Morck may be on the verge of burn out, but he's no fool, and readers will discover how he increases his resources, and inherits his assistant Assad, a man who is not who he seems to be at all. Along with a wider field of characters, including his hospitalised colleague Hardy, the future team of Department Q is starting to take shape. There is quite a bit of sly comedy to the process, and the whole thing is really enjoyable. There is a sense of a cast being assembled, a Magnificent 7 gradually being put together by the world weary Morck. 

Fate, which I think is another preoccupation of the white coats in the Bergen bunker, plays a huge part in the course of this novel. Deliberately so, and chillingly so. Amidst the setting up of Department Q, which the iconoclast Morck is in no hurry to exactly turn into work, the processing of old cases from upstairs to downstairs to the Q basement is desperately slow. Even then, Morck is entirely random about his approach to these missing persons and unsolved murder files. It actually takes Assad to prompt some greater interest in them, and even then a fair number of chapters have actually gone by before Morck deigns to read a case file. As we are soon to learn, however, this process takes place against the clock of life and death. When Morck and Assad plump for one of the cases to pursue, they could not have left it a minute later. In this randomness, this choice, there comes a keen awareness of the fragility of the balance of life and death. Morck could have just as easily gone for a different folder.

The first case is that of Merete Lynggaard, a politician who vanished 5 years before the start of the novel.  She is presumed to have jumped or fallen from a ferry. Her story, however, is much more complicated, and soon Morck and Assad are in a race against time to find out what happened to her. Without giving too much away, this is where the terror comes in. Merete's fate is appalling and the stuff of sleepless nights and haunted days. Morck and Assad simply must succeed. Towards the end the reader is willing them to prevail. I read one review where the reviewer confessed to actually stopping a bit through to read the last couple of pages. I can completely sympathise with this, the tension gets unbearable (which in my case led to a marathon reading session one sleepless night) but try to hang on. The sheer emotional weight of the ending needs the reader in the dark.

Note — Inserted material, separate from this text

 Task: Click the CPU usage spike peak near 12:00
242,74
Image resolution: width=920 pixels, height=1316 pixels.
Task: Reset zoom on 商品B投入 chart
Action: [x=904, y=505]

Mercy is a great book. The series is perfectly poised to be massively entertaining. There isn't of course a secret installation anywhere, there are just very good writers from Scandinavia, always have been, and perhaps they spring from a different expectation of the nature of thriller writing. Adler-Olsen tells a cracking, hugely exciting and compelling story, but he also describes people and moments that speak very keenly to the reader about life, fate and meaning. Perhaps this is the secret, and crime fiction from other places has become all about shock and forensic procedure; these successful Scandinavian writers are storytellers, and they are as concerned to create depth in characterisation as they are page turning thrills and (blood) spills. Morck could just as easily inhabit the pages of a non-crime novel. Like Wallander, I would read about him starting a salmon farm.